L’ancien animateur de NRJ, aujourd’hui à la tête du podcast Legend, a transmis vendredi un communiqué à BFMTV pour répondre aux témoignages mettant en cause son comportement passé avec de jeunes auditrices ainsi que les méthodes de travail au sein de son média.
Il dit regretter certains comportements, tout en accusant une partie des médias d’une "volonté manifeste de nuire".
La dernière enquête en date, publiée mercredi par Les Inrockuptibles, donne notamment la parole à deux femmes qui affirment avoir échangé avec Guillaume Pley lorsqu’elles avaient 14 ans. Elles évoquent des messages jugés séducteurs, avec des compliments sur leur physique, des surnoms ou encore des questions à caractère intime.
L’animateur ne conteste pas le caractère déplacé de certains échanges, mais souligne que ses comptes sociaux étaient à l’époque cogérés avec plusieurs membres de son équipe. "Ils étaient clairement inappropriés et manquaient de discernement", reconnaît-il, présentant ses "plus vifs regrets" aux personnes qui auraient pu se sentir blessées ou mal à l’aise.

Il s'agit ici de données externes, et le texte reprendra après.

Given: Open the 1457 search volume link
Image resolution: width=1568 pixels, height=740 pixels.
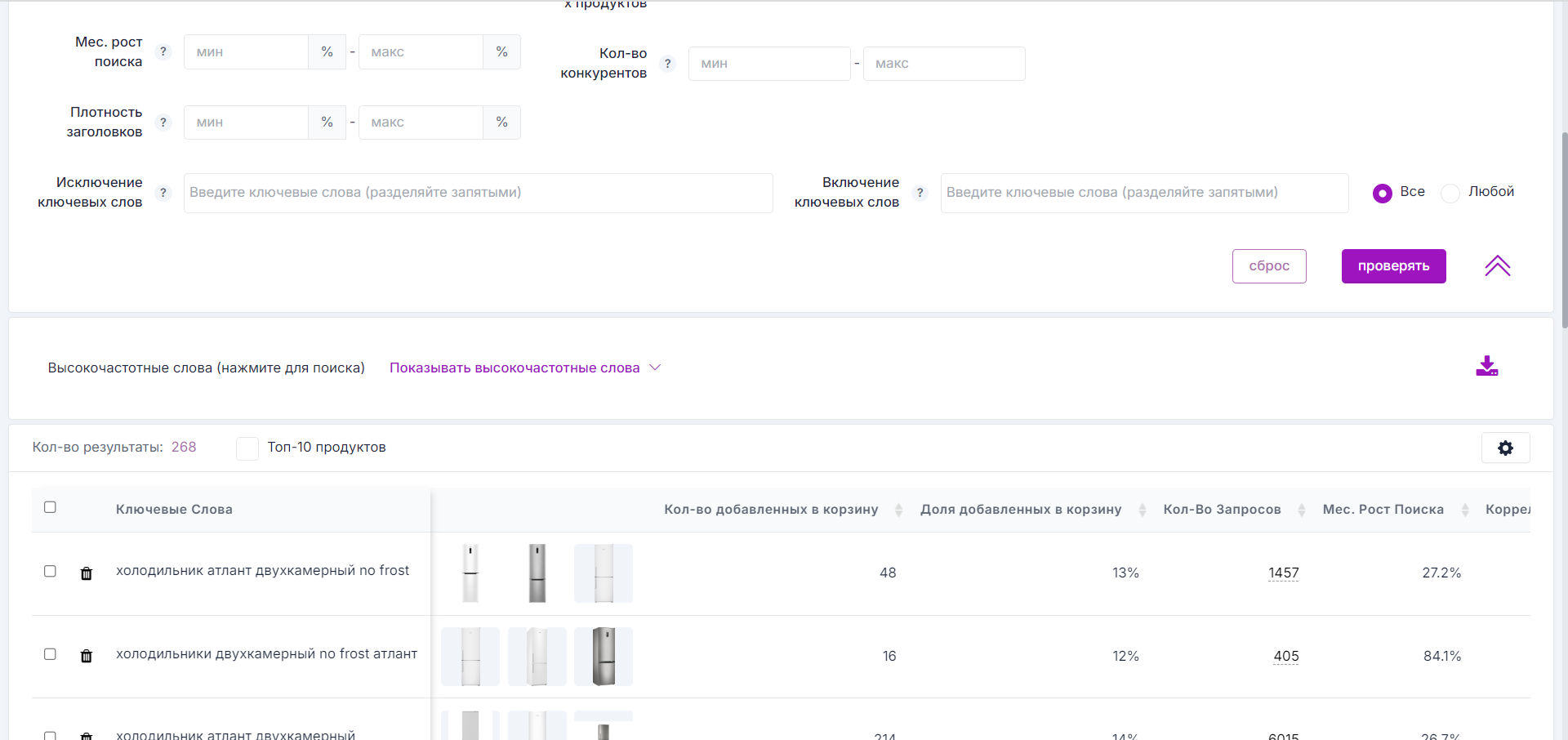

Des accusations de racisme et de management brutal chez Legend
L’enquête des Inrockuptibles ne s’arrête pas à son passé radiophonique. D’anciens collaborateurs de Legend décrivent également une ambiance de travail marquée, selon eux, par des blagues racistes ou sexistes et une pression professionnelle importante.
Un tableau portant l’inscription "Qui sera le plus raciste ?" aurait notamment été affiché dans les locaux pour comptabiliser des plaisanteries. Une ancienne salariée affirme aussi avoir été affublée de surnoms racistes par certains collègues.
Guillaume Pley assure de son côté qu’"aucun propos raciste, sexiste ou inapproprié n’est accepté au sein de Legend" et affirme que d’éventuels comportements de ce type ont donné lieu à des sanctions.
Plusieurs anciens employés dénoncent également des journées et semaines de travail très longues, des messages reçus à toute heure et des nuits consacrées au montage, certains évoquant des burn-out.
L’animateur dit ne pas vouloir "effacer le passé", mais considère que les accusations dont il fait l’objet sont parfois caricaturées. Il annonce désormais vouloir se concentrer sur la suite de son activité.